A chart that lists amounts by weight only, with no age cutoff, will overfeed an older puppy who has settled into the lower multiplier, or underfeed a younger puppy still in the higher one. If your puppy is approaching 4 months old, recalculate rather than assume last month's portion still applies.

Get exact amounts with the food calculator

Because the real formula needs weight, age, and a growth-stage multiplier working together, the dog food calculator runs all three at once rather than making you interpolate between rows on a table. Enter your puppy's current weight and age, and it applies the RER formula, the correct age-based multiplier, and your food's calorie density to return a daily amount in both calories and cups. When your puppy crosses the 4-month mark or gains a meaningful amount of weight, run the numbers again. Growth is not a one-time calculation.

☆ ☆ ☆ ☆

> REQUIRED WORK:
Could you write out everything in the puppy feeding text from "Get exact amounts" down to "a one-time calculation.", word for word?

> DATA:
☆ ☆ ☆ ☆

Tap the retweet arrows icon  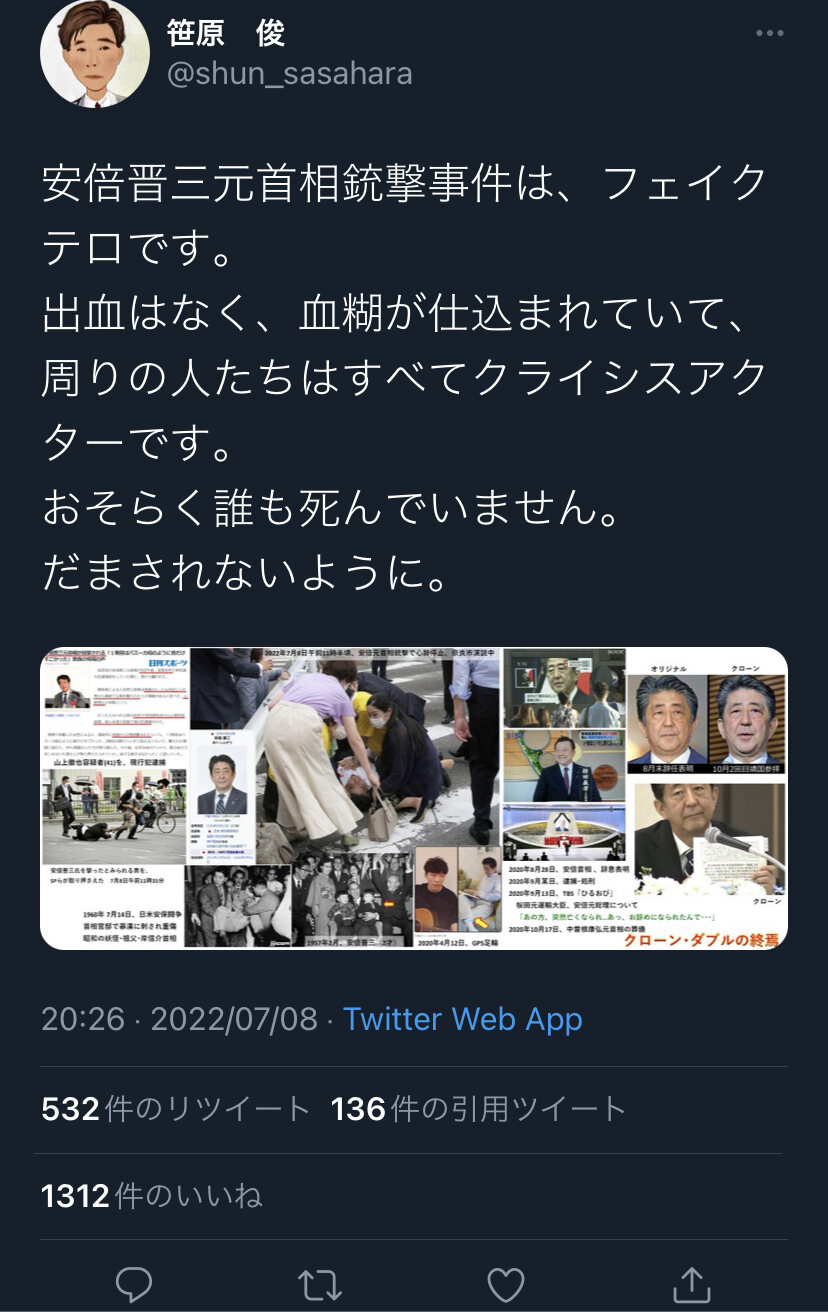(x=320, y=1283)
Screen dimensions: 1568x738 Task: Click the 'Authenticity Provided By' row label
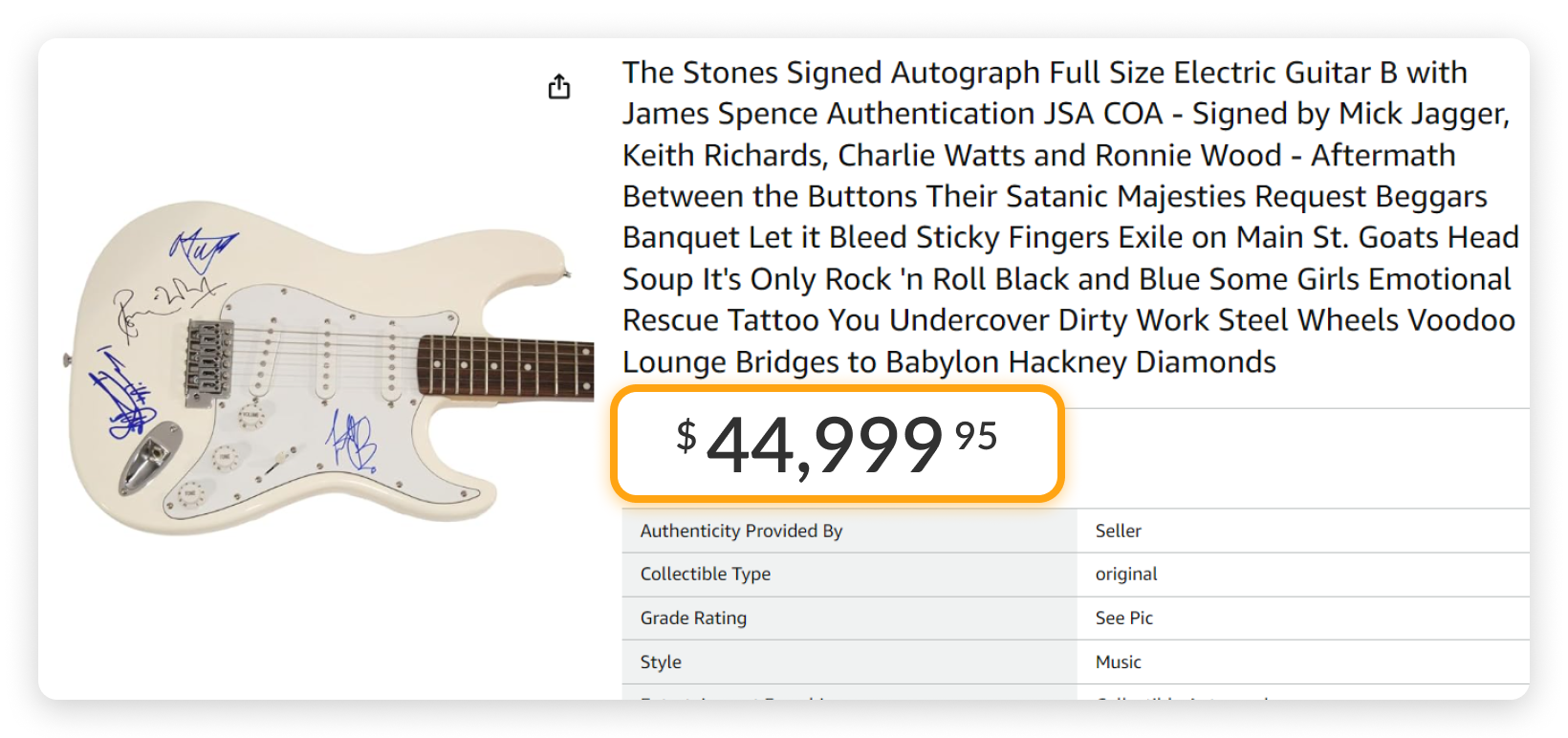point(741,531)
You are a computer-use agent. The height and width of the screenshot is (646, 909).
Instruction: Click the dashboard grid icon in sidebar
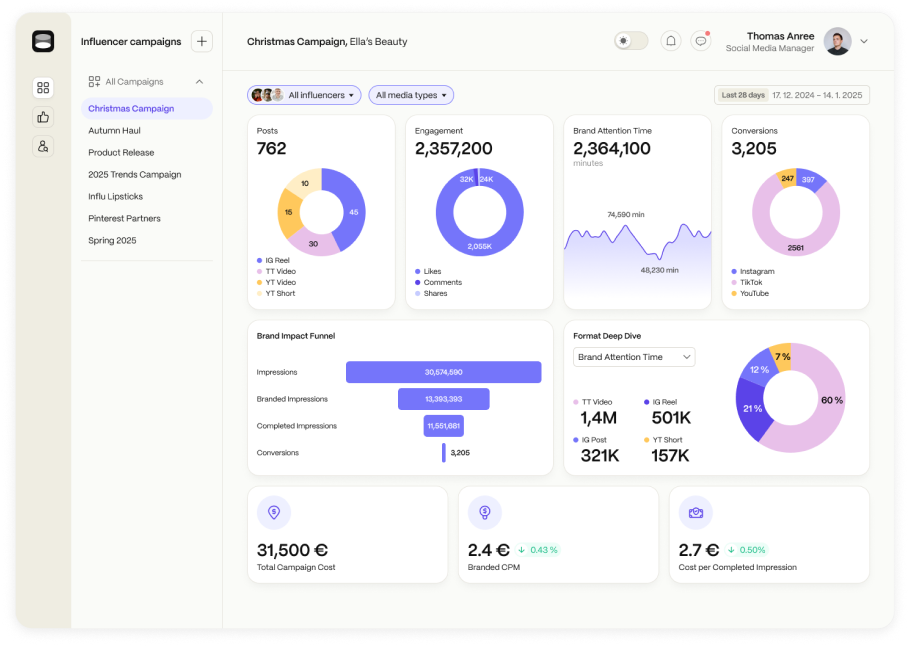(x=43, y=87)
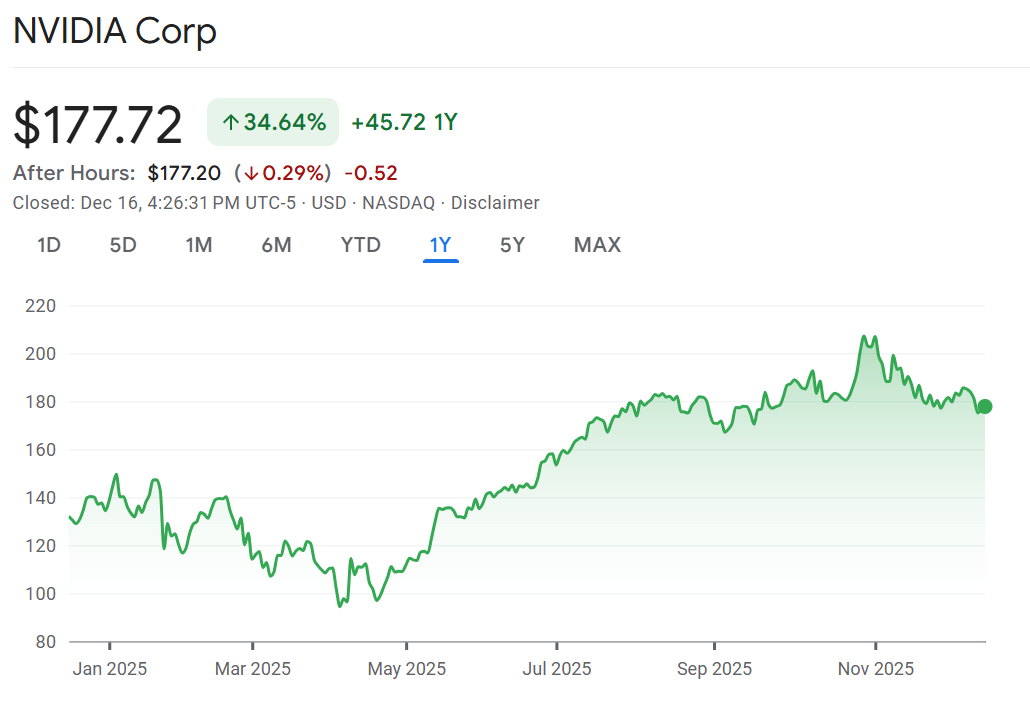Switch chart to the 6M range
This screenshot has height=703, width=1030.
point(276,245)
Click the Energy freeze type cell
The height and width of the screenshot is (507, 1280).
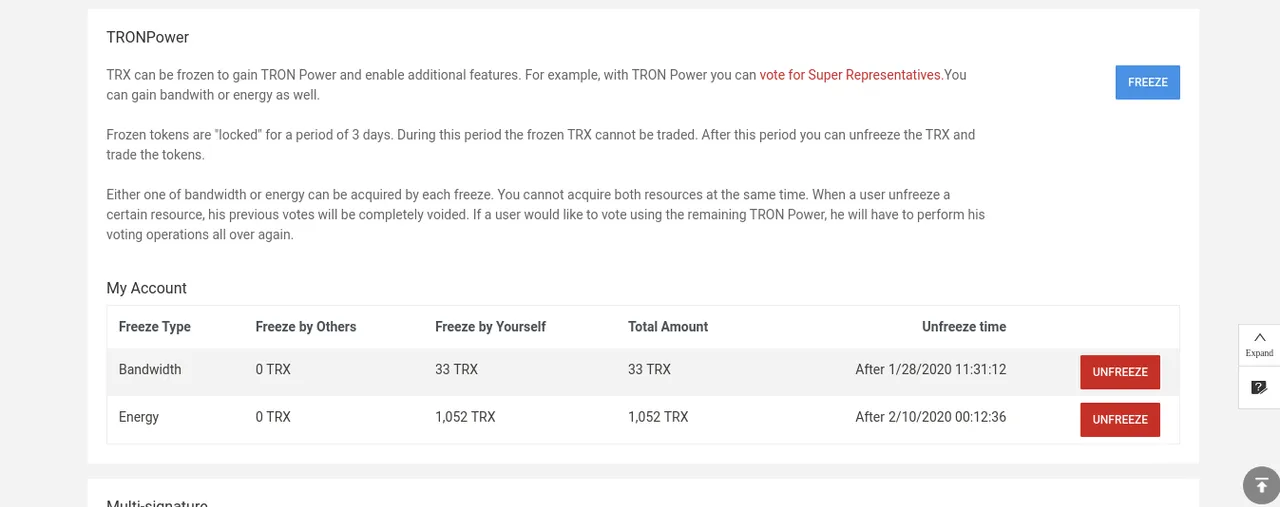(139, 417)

☆ ☆ ☆ ☆

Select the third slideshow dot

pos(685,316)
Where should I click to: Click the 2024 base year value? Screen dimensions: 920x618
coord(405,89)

☆ ☆ ☆ ☆

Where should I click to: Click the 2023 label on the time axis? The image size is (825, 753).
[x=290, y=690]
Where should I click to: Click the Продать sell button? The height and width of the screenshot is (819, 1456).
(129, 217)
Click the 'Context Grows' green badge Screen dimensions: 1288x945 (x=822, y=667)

☆ ☆ ☆ ☆

> YOUR RESPONSE:
Get exact amounts with the food calculator

Because the real formula needs weight, age, and a growth-stage multiplier working together, the dog food calculator runs all three at once rather than making you interpolate between rows on a table. Enter your puppy's current weight and age, and it applies the RER formula, the correct age-based multiplier, and your food's calorie density to return a daily amount in both calories and cups. When your puppy crosses the 4-month mark or gains a meaningful amount of weight, run the numbers again. Growth is not a one-time calculation.